This spring, full-time faculty at the College of Southern Nevada decided by a vote of 263–126 to form a collective bargaining chapter affiliated with the AAUP. CSN is the largest institution of higher education in Nevada and the third community college in the state with unionized faculty. Faculty members at many other Nevada institutions have formed nonunion advocacy chapters affiliated with the Nevada Faculty Alliance and the AAUP.
CSN faculty salaries were reduced by 2.5 percent in concert with the governor’s furlough plan from 2011 to 2015. Compensation is one of several issues faculty members are looking forward to addressing in future negotiations.
“The faculty is very engaged and looks forward to sitting down at the table with the administration to discuss faculty working conditions and student learning conditions,” said David Steel, executive director of the Nevada Faculty Alliance–AAUP.
Most inspiring in the eighteen-month long campaign was the group of local leaders that emerged. Twenty-six faculty activists helped talk to hundreds of faculty members, identifying issues of concern and gauging support for collective bargaining.

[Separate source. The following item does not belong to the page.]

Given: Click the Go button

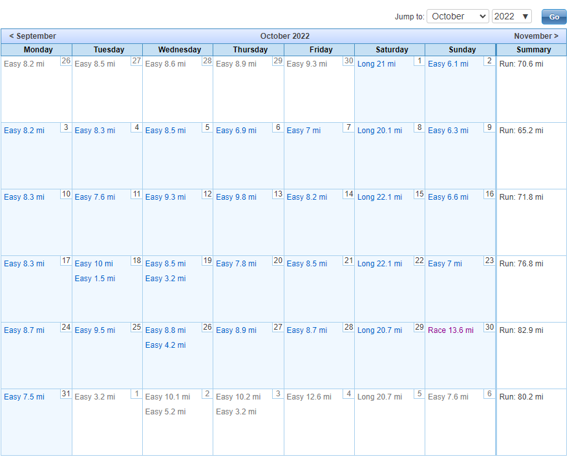Looking at the screenshot, I should click(x=553, y=17).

“We are excited that our colleagues at the College of Southern Nevada have chosen to stand together and form a union with the AAUP. We look forward to working with them to ensure that the faculty has a strong voice on campus,” said Howard Bunsis, chair of the AAUP Collective Bargaining Congress.
Although collective bargaining is not currently permitted for faculty members on part-time appointments in Nevada, CSN faculty activists are working to bring a change in state code that would allow the institution’s nine hundred part-time faculty members to join their full-time colleagues.